Kuedarkan pandangan ke sekeliling. Lorong sepanjang 15 meter dengan lebar 4 meter, berlantai pualam putih dan dinding warna serupa. Lorong dengan aroma obat-obatan yang kental. Senyap tanpa lalu lalang. Hanya ada aku di sini, terduduk di atas kursi tunggu yang juga berwarna putih. Kulihat jam tangan di pergelangan tangan.
‘Ah benar saja, sudah tengah malam,’ batinku.
Tanganku mencengkeram bagian bawah dudukan kursi yang bermaterial logam. Seketika rasa dingin menyergap kemudian menyeruak relung hatiku. Menyadarkanku dari lamunan. Kutatap pintu berdaun kupu dengan ornamen kaca di salah satu sisinya. Tak juga ada pergerakan.
Kutautkan kedua tanganku, saling mengait tepat di belakang leherku. Lalu kucengkeram leherku dengan kedua ibu jariku. Belum genap semenit, kini kedua telapak tanganku menggamit hidungku dengan ujung telunjuk saling menjepit kulit keningku. Sedetik kemudian bangkit dari duduk dan melangkah mendekati pintu yang sedari tadi kupandangi. Berharap pintu itu kemudian terbuka. Mengantarkan kabar gembira.
Namun sayangnya, sepertinya harapku belum terwujud. Entah berapa kali aku duduk, berdiri, lantas mendekatkan telingaku pada pintu itu atau sesekali mencoba mengintip. Pintu itu tetap bergeming.
Aku bergidik. Mencoba menepis bayangku tentang pikiran buruk yang sempat bergelayut. Tentang cerita kematian seorang ibu dalam prosesi persalinan.
‘Ah tak mungkin. Sekarang sudah zaman modern. Dokter pasti mampu mengatasinya.’
Berulang kubisikkan kalimat penenang dalam batinku.
‘Boleh orang lain, tapi tidak Starlaku. Tuhan boleh mengambil anak itu, tapi tidak Starlaku.’
Ucapan itu berdengung dalam otakku. Kejam. Jahat. Bukan karena aku orang yang tak punya hati.
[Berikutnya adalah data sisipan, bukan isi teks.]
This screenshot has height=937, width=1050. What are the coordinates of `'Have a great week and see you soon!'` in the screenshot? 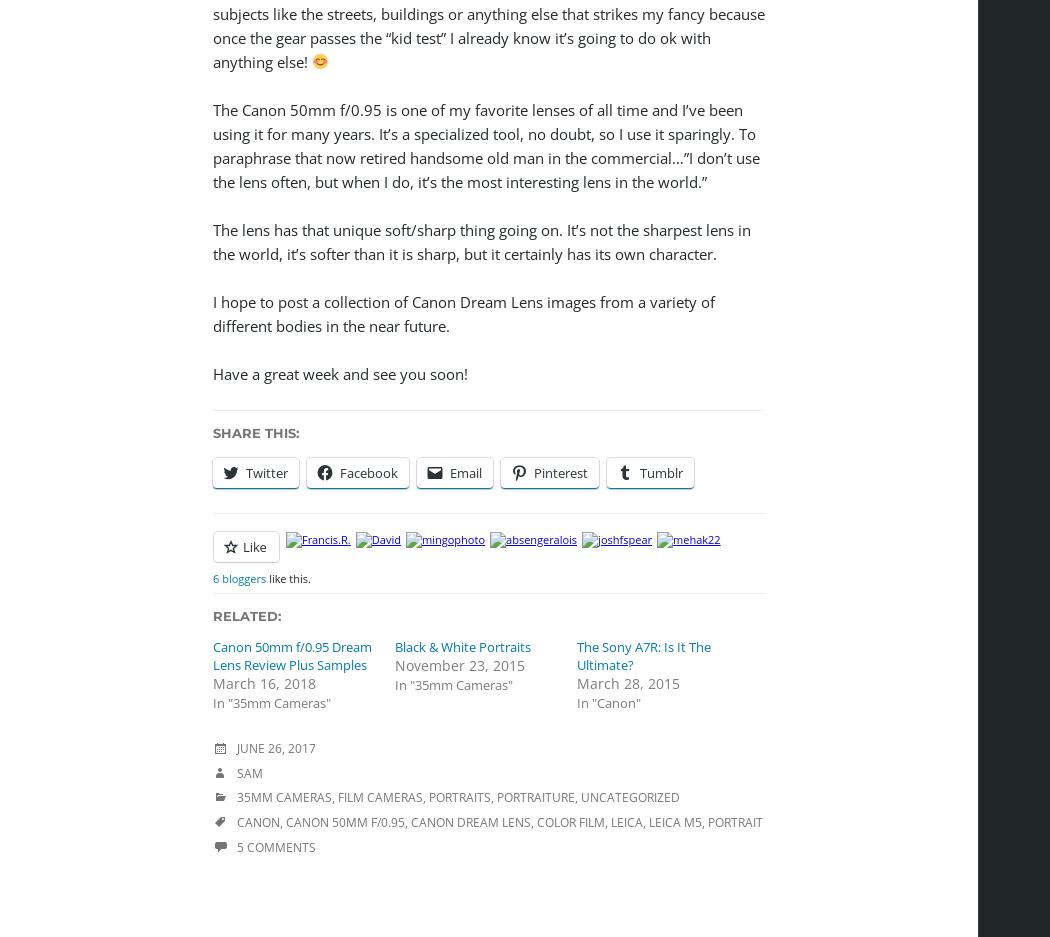 It's located at (339, 372).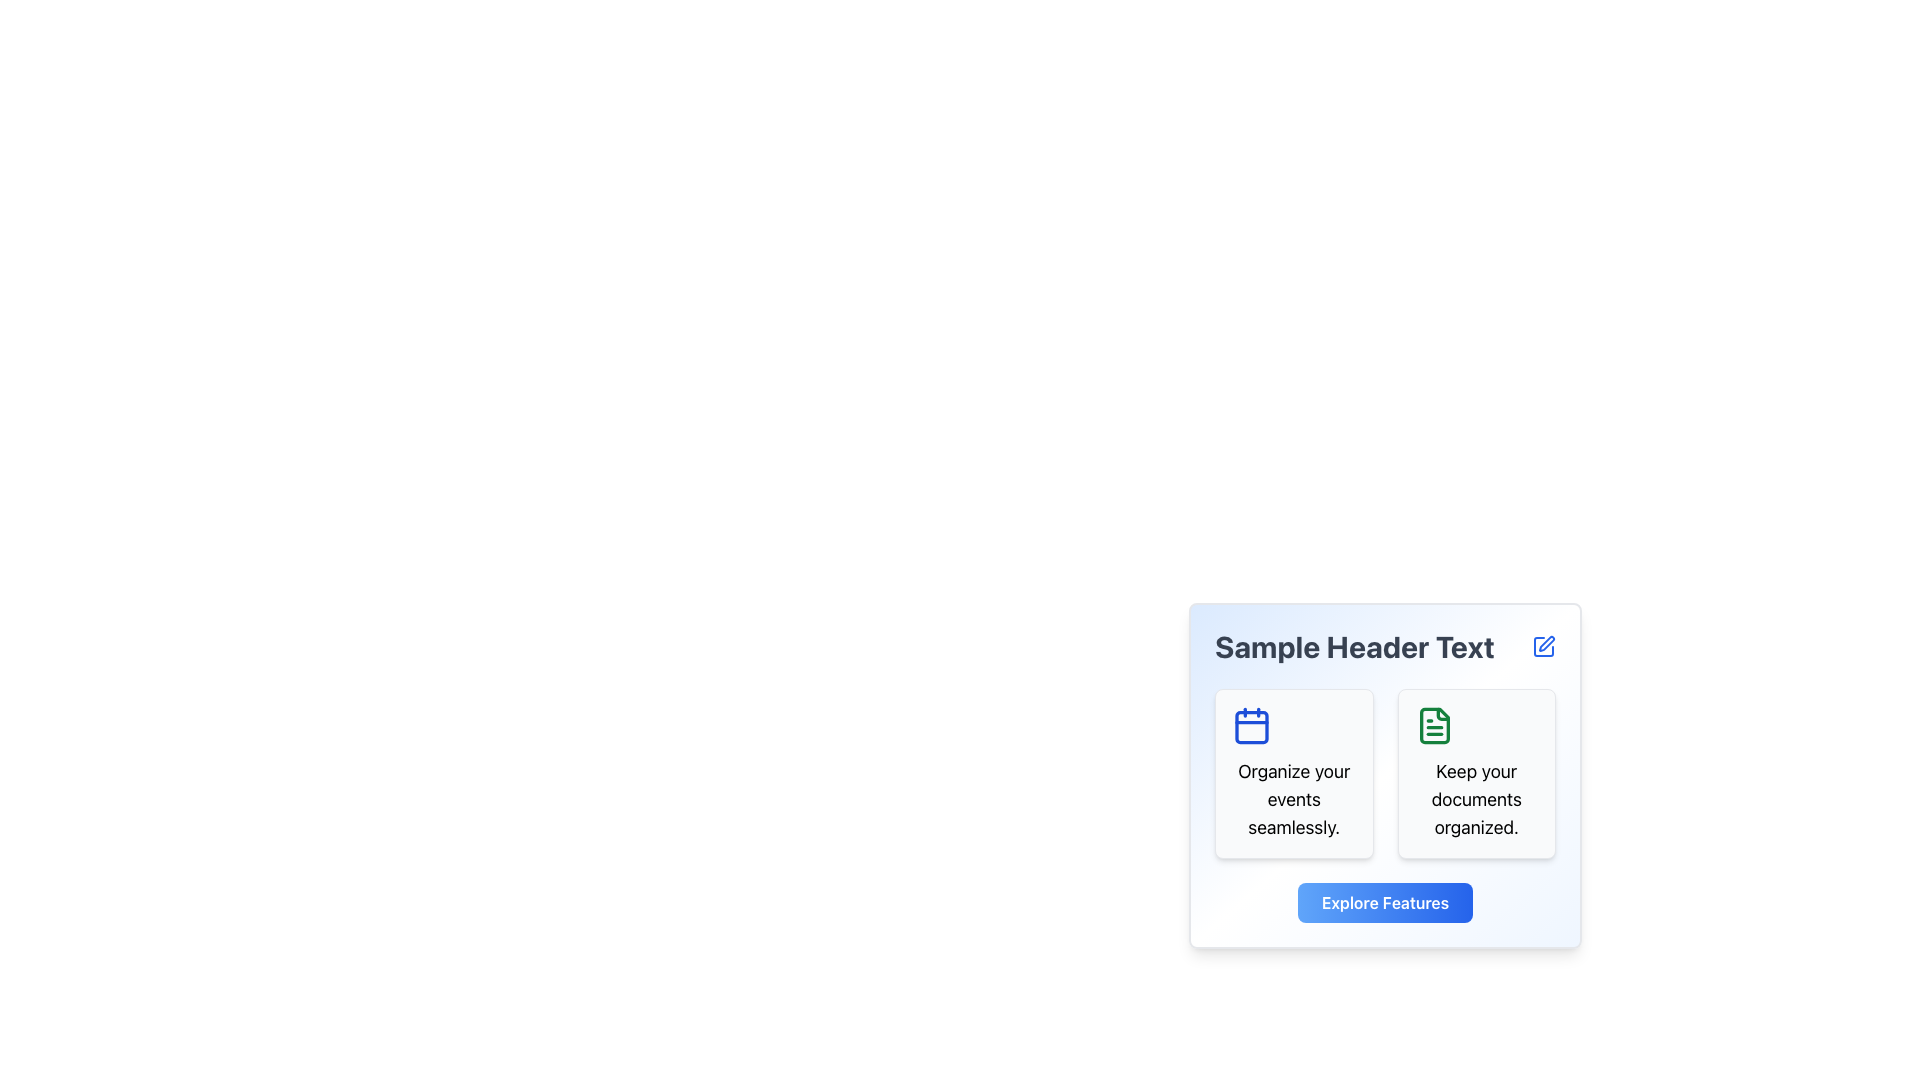  What do you see at coordinates (1476, 773) in the screenshot?
I see `the Informational Card located in the right column, which is the second box in the layout` at bounding box center [1476, 773].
Namun justru karena hatiku kini penuh dengan rasa cinta dan sayang. Cinta dan sayang untuk Starla. Itulah mengapa, tak bisa kubayangkan hidupku tanpanya. Bagaimana bisa kujalani hidupku jika tak bisa lagi kulihat senyum Starla? Bagaimana bisa aku tetap melanjutkan hidup jika tak ada Starla di sampingku? Bagaimana jadinya jika aku tak lagi bisa memeluknya?
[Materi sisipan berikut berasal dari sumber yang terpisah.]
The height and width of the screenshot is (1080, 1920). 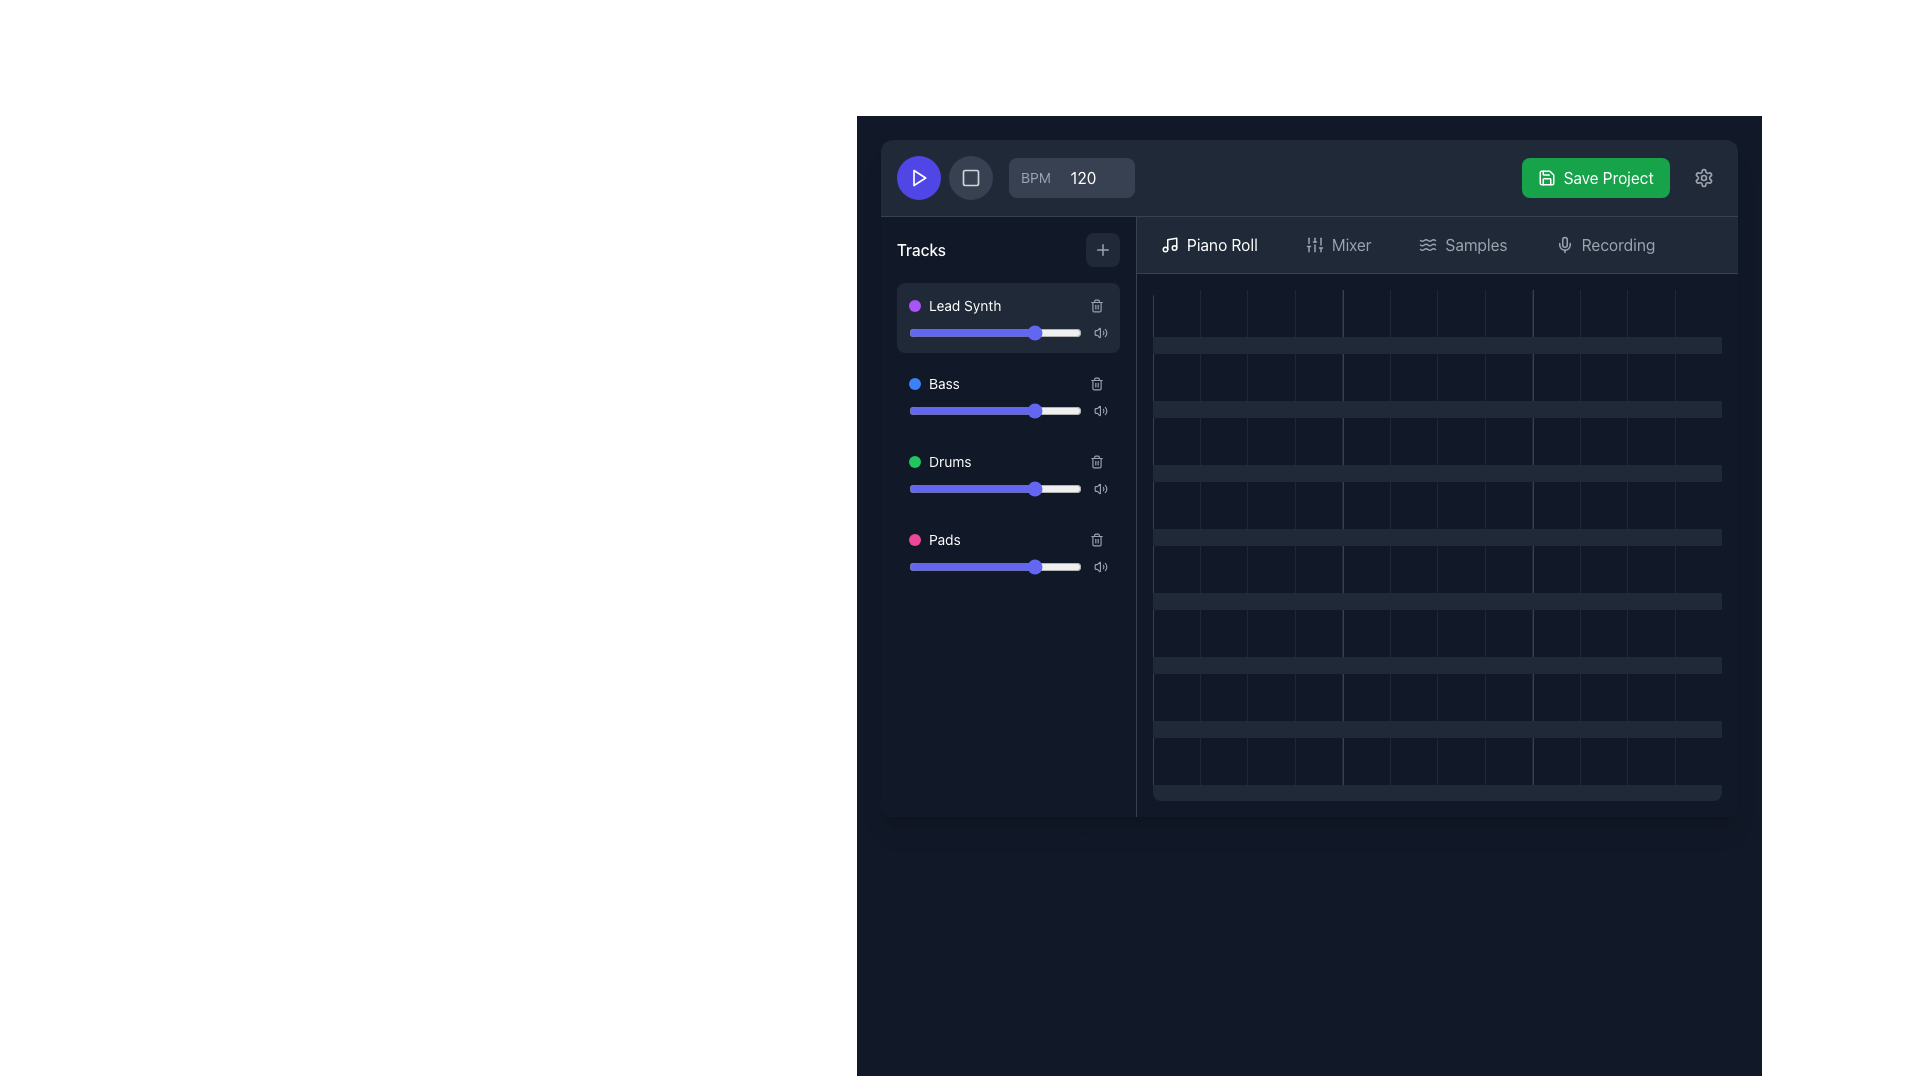 I want to click on the 5th square cell in the 5th row of the interactive grid within the musical track configuration interface, so click(x=1365, y=633).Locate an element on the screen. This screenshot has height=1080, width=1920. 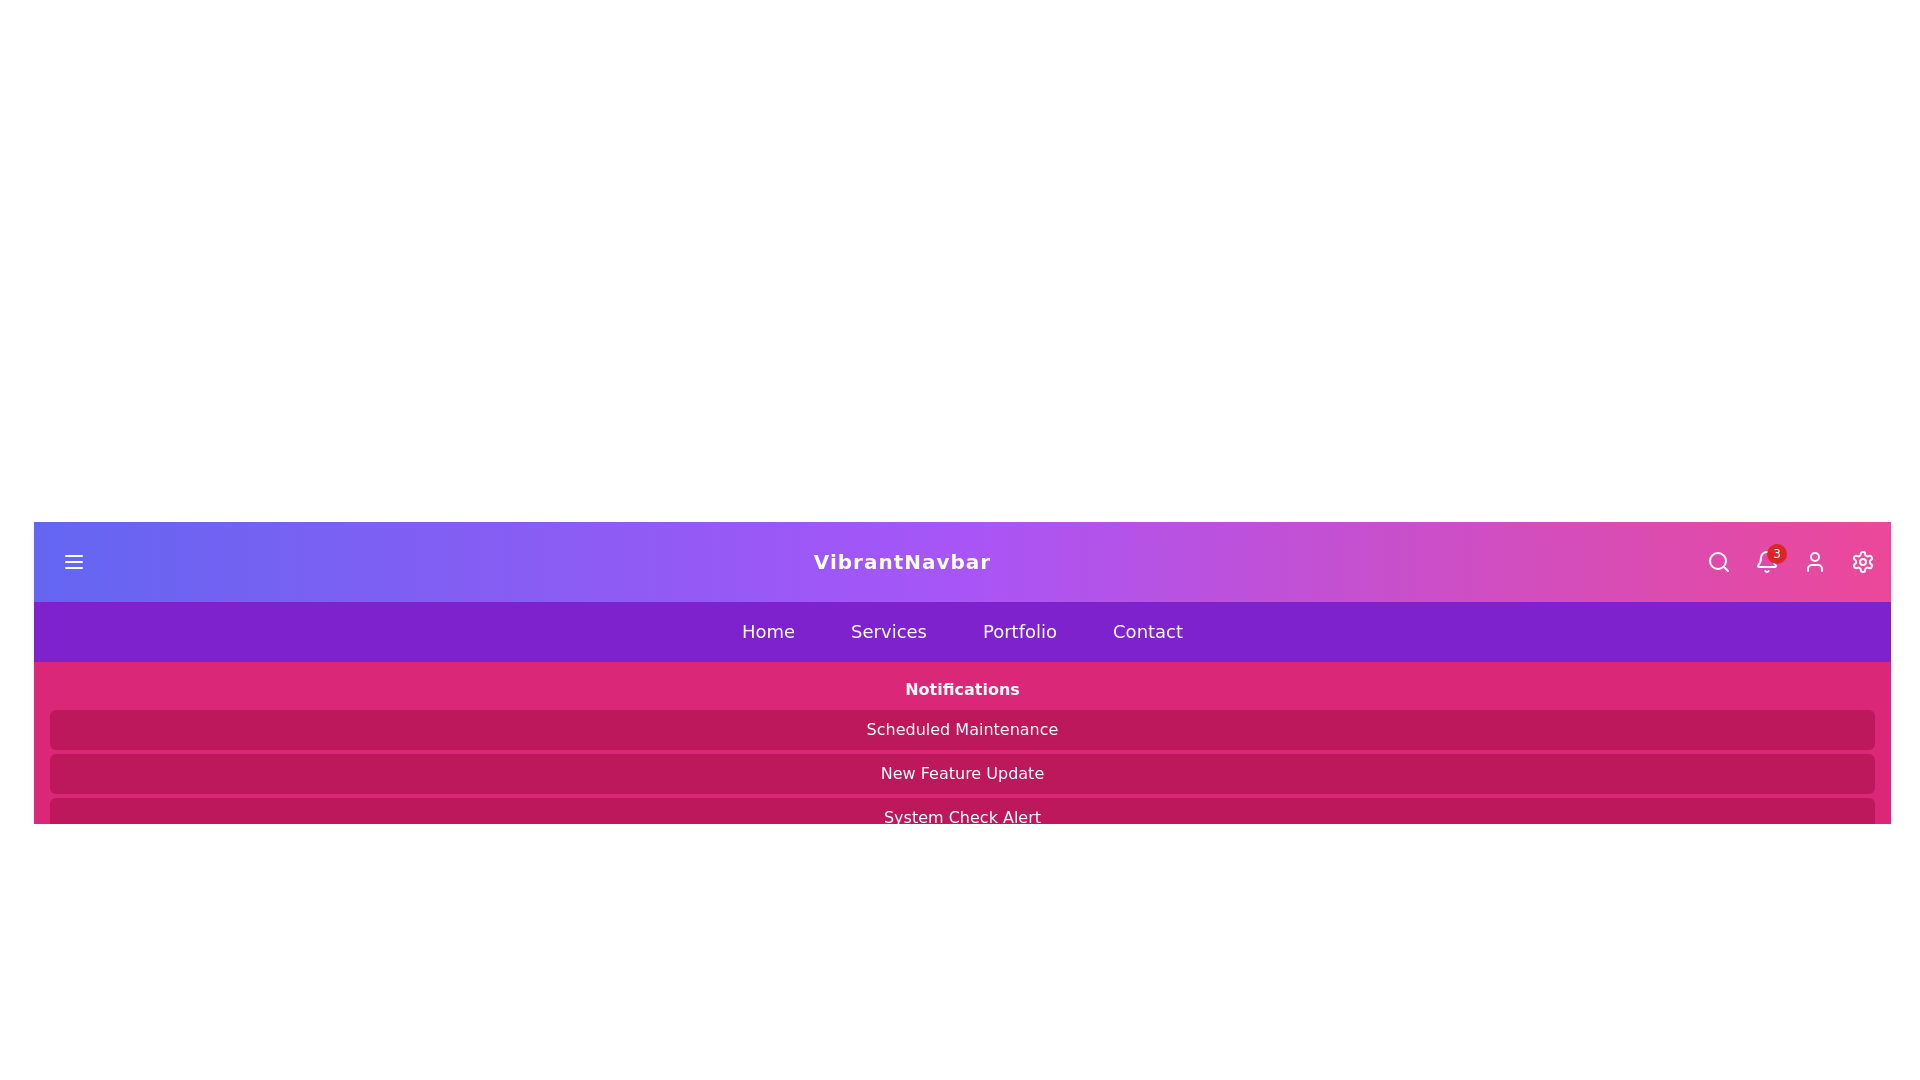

Kucermati bayangan diriku yang terpantul pada kaca pintu itu. Rambut cepak, kaos gombrong, celana jeans, dan sepatu kets. Tampak santai, namun tidak dengan wajah itu. Wajah yang tak mampu menyembunyikan gurat khawatir.
JEGLEG!
Kenop pintu bergerak, diikuti terbukanya salah satu sisi pintu. Seketika aku berhambur mendekati orang yang keluar dari balik pintu.
“Selamat, ibu dan bayi sehat. Anda suaminya?” tanyanya.
“B-bu-bukan, Pak. Saya temannya. Suaminya sedang bertugas di luar kota.”
Iya. Sayang aku bukanlah suaminya. Dan tak akan bisa menjadi suaminya. Karena aku adalah Rasti. Meski aku nyaris tampak seperti seorang pria. Tapi aku hanyalah seseorang yang memiliki jiwa pria namun sayangnya terjebak dalam tubuh wanita. Seseorang yang diam-diam mencintai Starla dan rela menjadi sahabatnya agar bisa selalu di dekatnya.